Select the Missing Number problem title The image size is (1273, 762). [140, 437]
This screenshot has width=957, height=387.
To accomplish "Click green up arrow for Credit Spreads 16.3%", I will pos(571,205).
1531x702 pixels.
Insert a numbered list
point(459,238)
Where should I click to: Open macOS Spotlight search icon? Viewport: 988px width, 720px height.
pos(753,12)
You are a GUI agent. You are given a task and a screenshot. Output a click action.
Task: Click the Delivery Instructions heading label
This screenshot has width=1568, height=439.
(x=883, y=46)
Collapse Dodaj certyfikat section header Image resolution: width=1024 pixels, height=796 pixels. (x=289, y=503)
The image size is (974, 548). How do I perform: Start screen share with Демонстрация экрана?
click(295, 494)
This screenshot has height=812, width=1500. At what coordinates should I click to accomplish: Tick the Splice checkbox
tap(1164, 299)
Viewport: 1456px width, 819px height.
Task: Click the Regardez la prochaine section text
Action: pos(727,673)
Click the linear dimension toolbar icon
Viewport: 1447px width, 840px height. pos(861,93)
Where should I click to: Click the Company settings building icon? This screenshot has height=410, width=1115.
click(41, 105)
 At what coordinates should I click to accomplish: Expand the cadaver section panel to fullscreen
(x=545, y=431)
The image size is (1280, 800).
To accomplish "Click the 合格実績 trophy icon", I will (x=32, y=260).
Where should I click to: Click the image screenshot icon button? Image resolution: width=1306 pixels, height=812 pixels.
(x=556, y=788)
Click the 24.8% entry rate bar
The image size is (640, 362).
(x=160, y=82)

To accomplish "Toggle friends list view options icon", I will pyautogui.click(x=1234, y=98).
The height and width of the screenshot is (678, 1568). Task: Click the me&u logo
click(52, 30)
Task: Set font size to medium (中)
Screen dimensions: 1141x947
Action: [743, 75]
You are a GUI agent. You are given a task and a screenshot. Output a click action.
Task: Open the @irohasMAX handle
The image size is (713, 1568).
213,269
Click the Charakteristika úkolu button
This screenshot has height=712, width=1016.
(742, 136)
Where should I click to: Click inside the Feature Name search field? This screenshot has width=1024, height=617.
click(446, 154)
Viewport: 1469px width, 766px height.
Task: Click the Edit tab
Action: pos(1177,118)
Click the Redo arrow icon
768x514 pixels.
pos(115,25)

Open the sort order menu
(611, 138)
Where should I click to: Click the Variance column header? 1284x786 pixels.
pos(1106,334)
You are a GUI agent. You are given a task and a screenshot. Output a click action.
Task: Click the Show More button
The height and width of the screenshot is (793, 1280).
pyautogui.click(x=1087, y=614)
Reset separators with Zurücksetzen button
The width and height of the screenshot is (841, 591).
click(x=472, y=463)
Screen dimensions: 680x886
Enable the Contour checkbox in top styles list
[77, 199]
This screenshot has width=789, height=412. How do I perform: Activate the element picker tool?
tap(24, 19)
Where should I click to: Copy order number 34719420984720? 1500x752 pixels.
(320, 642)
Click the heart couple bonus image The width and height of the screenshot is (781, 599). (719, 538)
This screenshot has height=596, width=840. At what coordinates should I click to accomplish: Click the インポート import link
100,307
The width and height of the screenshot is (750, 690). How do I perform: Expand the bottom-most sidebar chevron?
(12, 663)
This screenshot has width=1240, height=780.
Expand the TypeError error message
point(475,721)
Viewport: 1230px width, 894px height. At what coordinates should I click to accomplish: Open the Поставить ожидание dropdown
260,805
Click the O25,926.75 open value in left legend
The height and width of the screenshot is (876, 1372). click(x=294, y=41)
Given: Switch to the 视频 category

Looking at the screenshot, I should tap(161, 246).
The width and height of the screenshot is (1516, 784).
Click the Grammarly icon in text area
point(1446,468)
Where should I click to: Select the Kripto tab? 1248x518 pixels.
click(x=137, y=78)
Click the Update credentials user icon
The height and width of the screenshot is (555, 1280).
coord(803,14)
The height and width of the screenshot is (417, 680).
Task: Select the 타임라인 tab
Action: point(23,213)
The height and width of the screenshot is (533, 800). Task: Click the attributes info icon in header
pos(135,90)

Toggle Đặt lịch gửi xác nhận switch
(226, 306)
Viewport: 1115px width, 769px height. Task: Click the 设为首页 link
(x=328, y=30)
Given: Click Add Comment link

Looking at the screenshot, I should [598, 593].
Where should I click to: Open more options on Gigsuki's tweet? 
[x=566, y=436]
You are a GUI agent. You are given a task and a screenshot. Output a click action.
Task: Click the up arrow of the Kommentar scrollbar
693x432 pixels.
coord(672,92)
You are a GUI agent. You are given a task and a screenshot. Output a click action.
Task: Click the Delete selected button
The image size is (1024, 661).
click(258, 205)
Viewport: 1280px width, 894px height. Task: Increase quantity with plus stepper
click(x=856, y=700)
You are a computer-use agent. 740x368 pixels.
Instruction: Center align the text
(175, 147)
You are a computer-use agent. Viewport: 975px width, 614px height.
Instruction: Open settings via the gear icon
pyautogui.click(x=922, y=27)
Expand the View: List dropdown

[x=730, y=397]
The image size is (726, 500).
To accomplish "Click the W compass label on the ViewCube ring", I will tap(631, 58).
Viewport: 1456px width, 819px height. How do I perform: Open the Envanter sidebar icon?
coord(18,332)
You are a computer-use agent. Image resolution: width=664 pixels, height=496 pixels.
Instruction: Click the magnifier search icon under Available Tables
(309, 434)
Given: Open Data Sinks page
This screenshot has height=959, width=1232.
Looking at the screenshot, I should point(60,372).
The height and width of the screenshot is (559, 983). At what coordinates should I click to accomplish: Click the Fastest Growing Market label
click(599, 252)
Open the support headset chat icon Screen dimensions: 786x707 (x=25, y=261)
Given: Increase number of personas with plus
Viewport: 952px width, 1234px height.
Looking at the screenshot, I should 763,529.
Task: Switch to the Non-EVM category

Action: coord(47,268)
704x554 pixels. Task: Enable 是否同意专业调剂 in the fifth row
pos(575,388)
☆ ☆ ☆ ☆
* [WORK INSTRUCTIONS]
Copy the stretch from the line containing "This screenshot has width=957, height=387." through the line containing "pos(753,12)", swapping "numbered list" for "bulleted list" and leaving everything else unchanged.

* [RESULT]
This screenshot has width=957, height=387.
To accomplish "Click green up arrow for Credit Spreads 16.3%", I will pos(571,205).
1531x702 pixels.
Insert a bulleted list
point(459,238)
Where should I click to: Open macOS Spotlight search icon? Viewport: 988px width, 720px height.
pos(753,12)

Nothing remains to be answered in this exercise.